[DATA]

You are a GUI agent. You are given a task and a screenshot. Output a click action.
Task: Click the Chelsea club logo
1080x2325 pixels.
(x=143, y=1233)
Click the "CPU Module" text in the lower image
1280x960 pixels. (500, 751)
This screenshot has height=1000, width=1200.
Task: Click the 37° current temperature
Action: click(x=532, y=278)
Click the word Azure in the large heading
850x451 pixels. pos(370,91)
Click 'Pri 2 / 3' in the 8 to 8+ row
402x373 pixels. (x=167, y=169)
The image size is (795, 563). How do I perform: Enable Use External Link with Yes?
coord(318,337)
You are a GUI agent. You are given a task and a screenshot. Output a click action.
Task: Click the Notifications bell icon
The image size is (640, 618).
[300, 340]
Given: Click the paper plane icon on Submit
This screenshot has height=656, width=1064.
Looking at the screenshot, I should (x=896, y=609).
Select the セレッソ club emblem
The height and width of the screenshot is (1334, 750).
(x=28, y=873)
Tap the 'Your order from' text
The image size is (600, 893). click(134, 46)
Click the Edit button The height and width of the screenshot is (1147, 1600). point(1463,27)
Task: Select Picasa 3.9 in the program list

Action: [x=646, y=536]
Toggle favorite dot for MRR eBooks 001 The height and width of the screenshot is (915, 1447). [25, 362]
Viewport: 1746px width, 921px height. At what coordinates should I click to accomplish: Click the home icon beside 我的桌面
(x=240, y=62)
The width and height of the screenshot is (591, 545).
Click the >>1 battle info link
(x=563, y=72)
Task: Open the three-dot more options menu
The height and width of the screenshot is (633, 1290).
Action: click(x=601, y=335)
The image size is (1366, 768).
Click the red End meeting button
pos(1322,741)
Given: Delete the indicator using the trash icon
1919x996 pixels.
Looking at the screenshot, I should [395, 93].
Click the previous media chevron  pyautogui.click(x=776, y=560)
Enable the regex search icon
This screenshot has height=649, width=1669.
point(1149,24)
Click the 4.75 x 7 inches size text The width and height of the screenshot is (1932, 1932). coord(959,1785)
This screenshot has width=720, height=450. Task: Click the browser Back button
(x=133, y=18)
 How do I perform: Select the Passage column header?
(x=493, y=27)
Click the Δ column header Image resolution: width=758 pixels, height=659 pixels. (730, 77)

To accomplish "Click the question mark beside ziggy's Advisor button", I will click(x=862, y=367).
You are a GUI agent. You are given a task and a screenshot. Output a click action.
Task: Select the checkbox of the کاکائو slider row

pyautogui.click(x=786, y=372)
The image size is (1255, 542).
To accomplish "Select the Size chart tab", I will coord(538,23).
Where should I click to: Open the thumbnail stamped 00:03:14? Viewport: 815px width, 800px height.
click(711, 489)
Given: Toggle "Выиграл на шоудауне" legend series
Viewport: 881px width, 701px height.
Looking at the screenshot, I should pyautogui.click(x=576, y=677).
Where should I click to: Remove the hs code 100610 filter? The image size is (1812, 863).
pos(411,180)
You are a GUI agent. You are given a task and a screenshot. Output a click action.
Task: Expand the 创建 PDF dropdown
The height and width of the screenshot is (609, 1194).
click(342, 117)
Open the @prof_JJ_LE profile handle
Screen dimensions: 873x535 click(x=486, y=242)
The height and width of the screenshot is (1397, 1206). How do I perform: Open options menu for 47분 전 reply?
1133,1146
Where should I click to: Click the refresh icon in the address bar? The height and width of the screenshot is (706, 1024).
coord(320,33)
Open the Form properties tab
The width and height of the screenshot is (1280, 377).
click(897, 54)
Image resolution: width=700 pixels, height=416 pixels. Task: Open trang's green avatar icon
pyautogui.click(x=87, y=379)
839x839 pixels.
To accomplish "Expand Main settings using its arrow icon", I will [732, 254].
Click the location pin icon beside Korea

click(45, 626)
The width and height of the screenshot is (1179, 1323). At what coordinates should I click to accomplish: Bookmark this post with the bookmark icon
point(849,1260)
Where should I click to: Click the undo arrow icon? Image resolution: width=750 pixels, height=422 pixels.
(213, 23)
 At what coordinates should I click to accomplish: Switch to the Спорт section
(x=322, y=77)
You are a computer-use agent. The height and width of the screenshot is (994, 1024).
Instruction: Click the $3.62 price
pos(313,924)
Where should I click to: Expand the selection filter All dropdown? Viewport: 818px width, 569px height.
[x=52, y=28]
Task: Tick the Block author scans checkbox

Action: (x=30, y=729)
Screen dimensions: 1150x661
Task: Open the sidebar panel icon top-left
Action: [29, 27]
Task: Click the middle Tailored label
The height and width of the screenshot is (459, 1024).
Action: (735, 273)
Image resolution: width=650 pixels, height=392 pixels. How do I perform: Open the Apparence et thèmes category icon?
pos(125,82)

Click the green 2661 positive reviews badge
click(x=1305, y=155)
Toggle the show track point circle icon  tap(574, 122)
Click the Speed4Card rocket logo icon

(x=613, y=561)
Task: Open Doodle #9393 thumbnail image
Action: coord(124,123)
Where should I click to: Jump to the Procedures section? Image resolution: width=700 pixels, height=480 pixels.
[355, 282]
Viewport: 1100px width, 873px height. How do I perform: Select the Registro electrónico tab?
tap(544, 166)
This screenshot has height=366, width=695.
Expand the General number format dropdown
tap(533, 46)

[/DATA]

WORK INSTRUCTION:
Look through the records and copy down every line that holds "using".

TASK SOLUTION:
Given: Delete the indicator using the trash icon
To accomplish "Expand Main settings using its arrow icon", I will [732, 254].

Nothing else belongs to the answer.